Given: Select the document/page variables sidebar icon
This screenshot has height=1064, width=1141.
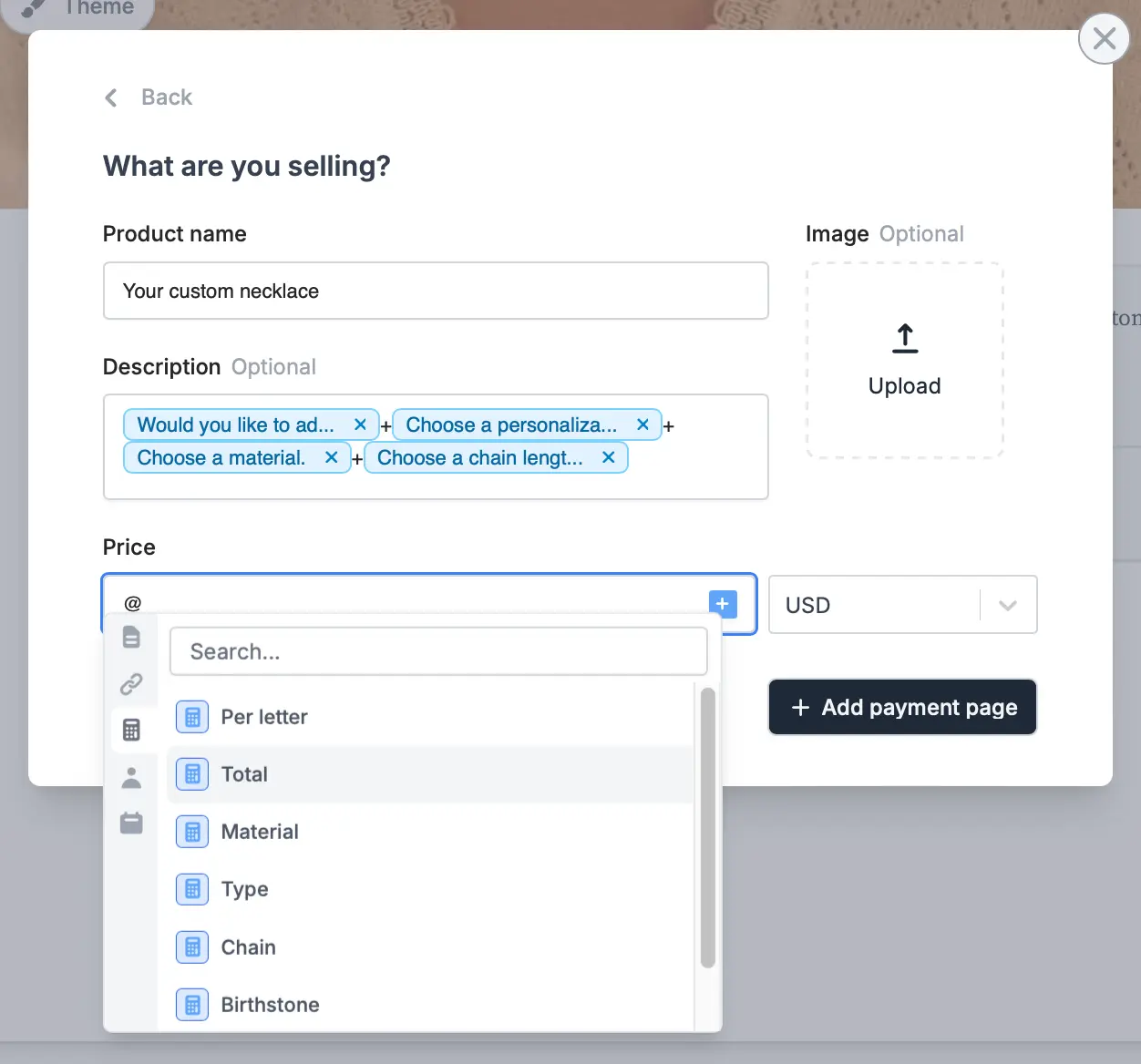Looking at the screenshot, I should pos(132,638).
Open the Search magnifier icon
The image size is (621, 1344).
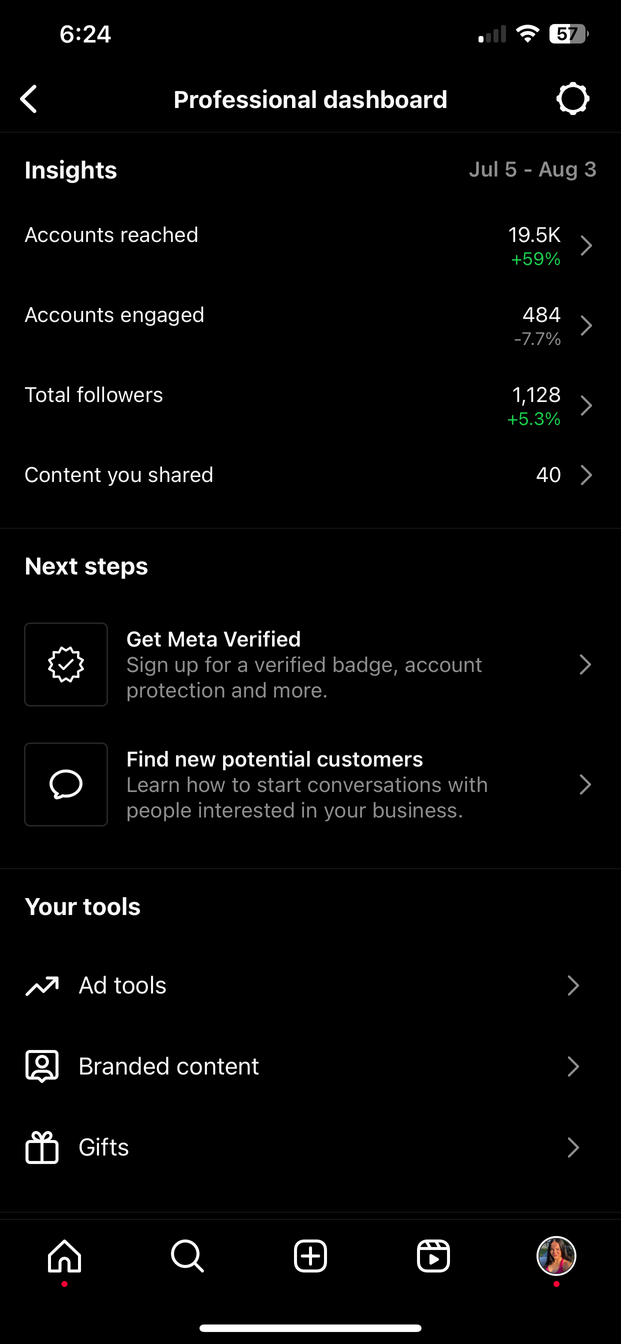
------------------------------------------------------------
=== BRIEF ===
An exact transcription of the records above is needed, with no pictures included.

=== PROBLEM SOLUTION ===
Given: Select the document/page variables sidebar icon
This screenshot has height=1064, width=1141.
Looking at the screenshot, I should pos(132,638).
Open the Search magnifier icon
The image size is (621, 1344).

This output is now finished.